Non servono gestori e autorizzatori dietro comode scrivanie: servono poche norme precise e sensate, e serve che si facciano davvero rispettare. Proibire la balneazione o inventarsi regolamenti farraginosi al solo fine di perder tempo a compilare moduli non ha alcun senso.

Impedire che navi “a rischio”percorrano determinate rotte su aree particolarmente sensibili, come richiesto per il canale di Pianosa, o stabilire quali siano le corrette distanze di sicurezza in funzione del tipo di nave può invece rivelarsi determinante per limitare il rischio di disastri.

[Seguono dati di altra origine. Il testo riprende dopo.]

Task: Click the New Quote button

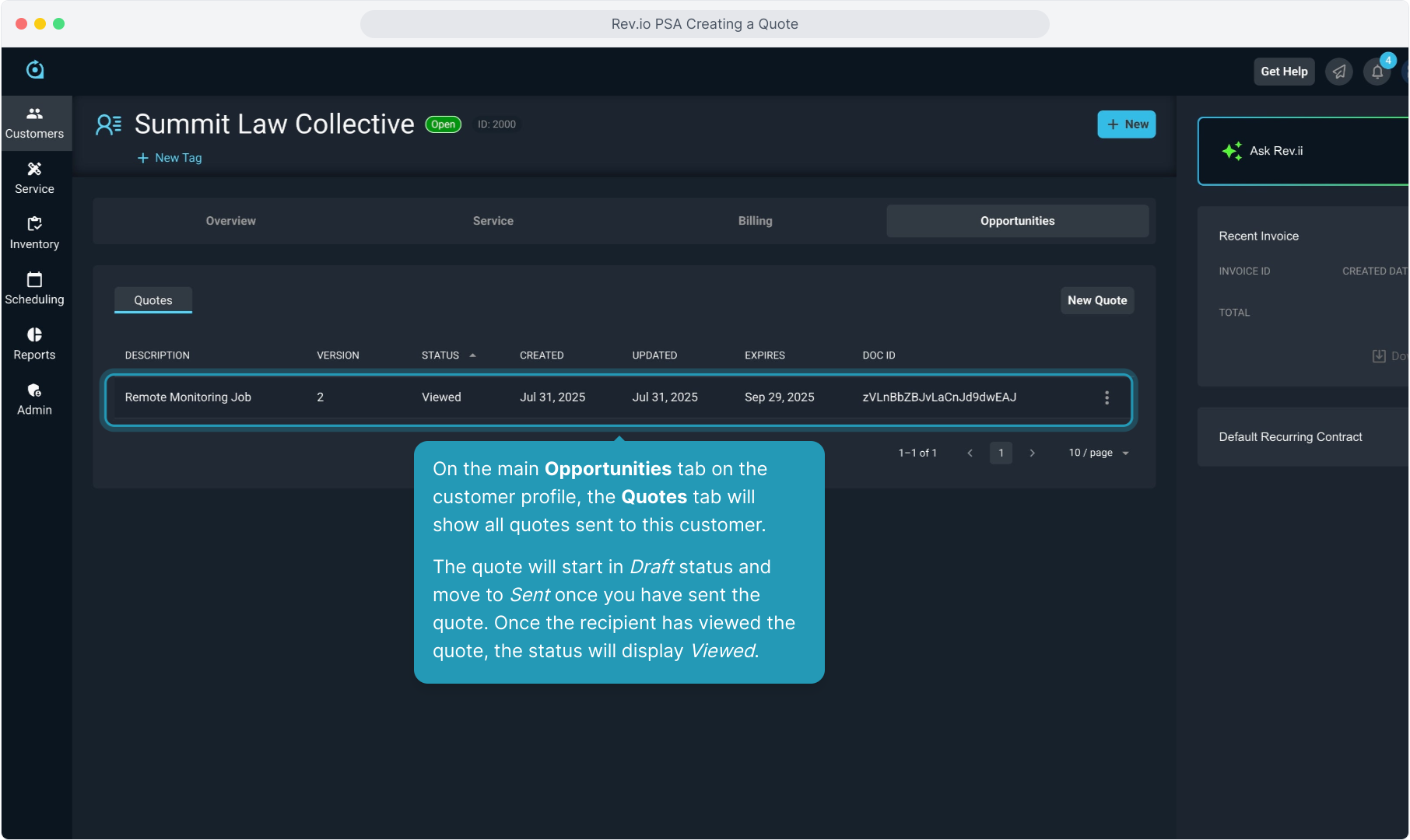Action: [x=1096, y=300]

Certo, niente e nessuno può impedire che la follia umana prenda il sopravvento. Fortunatamente, possiamo pensare e sperare che gli Schettino in circolazione siano finiti. Al contrario, le Capitanerie di Porto e la Guardia Costiera dispongono, come ha dimostrato il Capitano De Falco, di uomini competenti e capaci. Basterebbe metterli in condizione di poter operare in maniera efficace, sburocratizzando il lavoro degli uffici e fornendo i giusti mezzi nautici e tecnici.

Perché credo che tutto il mare, con pochi accorgimenti mirati, potrebbe e debba diventare un’immensa “area protetta”.